En 1999, el entonces director general de la OIT, Juan Somavía, presentó el documento titulado Trabajo Decente en el que hace hincapié en la importancia de alcanzar cuatro objetivos estratégicos en este ámbito: a) derechos en el trabajo, b) oportunidades de empleo, c) protección social y d) diálogo social. Cada uno de estos objetivos cumple una función que apunta a alcanzar metas más amplias, como la inclusión social, la erradicación de la pobreza, el fortalecimiento de la democracia, el desarrollo integral y la realización personal, entre otros.
En palabras sencillas, el trabajo decente sintetiza las aspiraciones de la persona durante su vida laboral. Implica simultáneamente la posibilidad de acceder a un empleo productivo con un ingreso justo y proporcional al esfuerzo realizado, seguridad en el lugar de trabajo, protección social familiar, mejores perspectivas de desarrollo personal e integración social, igualdad de oportunidades sin discriminación de género o de cualquier otro tipo, así como la libertad para expresar opiniones, organizarse y participar mediante el tripartismo y el diálogo social en las decisiones que afectan su vida. Estos cuatro pilares no se construyen de forma independiente, sino que resultan de una combinación de todos ellos; pues la realización personal está relacionada no solo con el ámbito laboral, sino también con otros aspectos (familiares, sociales, espirituales, etc.).

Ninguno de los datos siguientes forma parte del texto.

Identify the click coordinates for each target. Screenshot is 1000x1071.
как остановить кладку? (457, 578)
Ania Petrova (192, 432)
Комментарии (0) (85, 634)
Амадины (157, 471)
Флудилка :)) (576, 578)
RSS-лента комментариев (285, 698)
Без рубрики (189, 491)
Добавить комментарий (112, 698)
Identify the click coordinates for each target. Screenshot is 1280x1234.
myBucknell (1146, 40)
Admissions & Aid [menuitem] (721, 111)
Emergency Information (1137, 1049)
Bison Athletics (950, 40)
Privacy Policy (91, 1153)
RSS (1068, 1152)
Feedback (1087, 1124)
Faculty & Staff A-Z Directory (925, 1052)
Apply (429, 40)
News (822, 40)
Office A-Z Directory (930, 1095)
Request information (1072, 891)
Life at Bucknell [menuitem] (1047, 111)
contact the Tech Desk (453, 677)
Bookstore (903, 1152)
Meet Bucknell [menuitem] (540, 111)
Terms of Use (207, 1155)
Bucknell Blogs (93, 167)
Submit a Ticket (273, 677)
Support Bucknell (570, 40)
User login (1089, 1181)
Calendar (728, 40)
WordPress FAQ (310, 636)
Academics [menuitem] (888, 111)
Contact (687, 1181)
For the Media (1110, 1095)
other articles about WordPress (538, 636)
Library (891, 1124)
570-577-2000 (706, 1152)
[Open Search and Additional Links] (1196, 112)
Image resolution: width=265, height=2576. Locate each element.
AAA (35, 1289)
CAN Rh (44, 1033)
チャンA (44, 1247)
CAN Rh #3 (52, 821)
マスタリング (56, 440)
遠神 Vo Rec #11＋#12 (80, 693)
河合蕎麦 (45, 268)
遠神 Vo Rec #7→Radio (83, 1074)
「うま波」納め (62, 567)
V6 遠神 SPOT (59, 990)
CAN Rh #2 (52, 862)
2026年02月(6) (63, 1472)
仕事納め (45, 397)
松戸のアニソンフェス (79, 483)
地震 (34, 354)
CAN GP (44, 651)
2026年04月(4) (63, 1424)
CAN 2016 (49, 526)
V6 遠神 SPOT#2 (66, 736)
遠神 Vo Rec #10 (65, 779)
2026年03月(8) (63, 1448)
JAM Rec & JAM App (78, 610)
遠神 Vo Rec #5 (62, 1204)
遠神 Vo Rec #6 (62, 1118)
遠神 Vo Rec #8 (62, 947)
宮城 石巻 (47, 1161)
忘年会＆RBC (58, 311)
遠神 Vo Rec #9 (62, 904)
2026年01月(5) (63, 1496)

En América Latina, estas aspiraciones y su perspectiva pueden no ser realistas, si tomamos en cuenta las estadísticas divulgadas por la OIT en la última reunión regional que se organizó a principios de octubre: limitado desarrollo laboral productivo debido a la elevada informalidad (62% del PIB para el caso boliviano, según el FMI, el mayor porcentaje del mundo); desigualdad de género y limitado diálogo social y tripartismo en los ámbitos laborales y de desarrollo productivo.
De acuerdo con la OIT, estos factores traban el desarrollo de muchas personas en América Latina. Asimismo, concluye que el mayor obstáculo para avanzar no es la economía, sino la política, debido a la polarización ideológica y debilidades institucionales agravadas por escándalos de corrupción, cuya combinación dan lugar a un círculo vicioso que dificulta el progreso.
En el caso de Bolivia, conviene destacar que el objetivo de garantizar el acceso a toda la población de un trabajo decente está muy lejos de alcanzarse, a pesar de la empatía del Gobierno con los trabajadores. Esto se debe en parte porque el sector informal es ampliamente mayoritario en el mercado laboral, y quienes lo conforman no reciben los beneficios que otorga el Gobierno anualmente, como los aumentos salariales o el doble aguinaldo; medidas que dicho sea de paso no son acordadas mediante un diálogo social tripartito.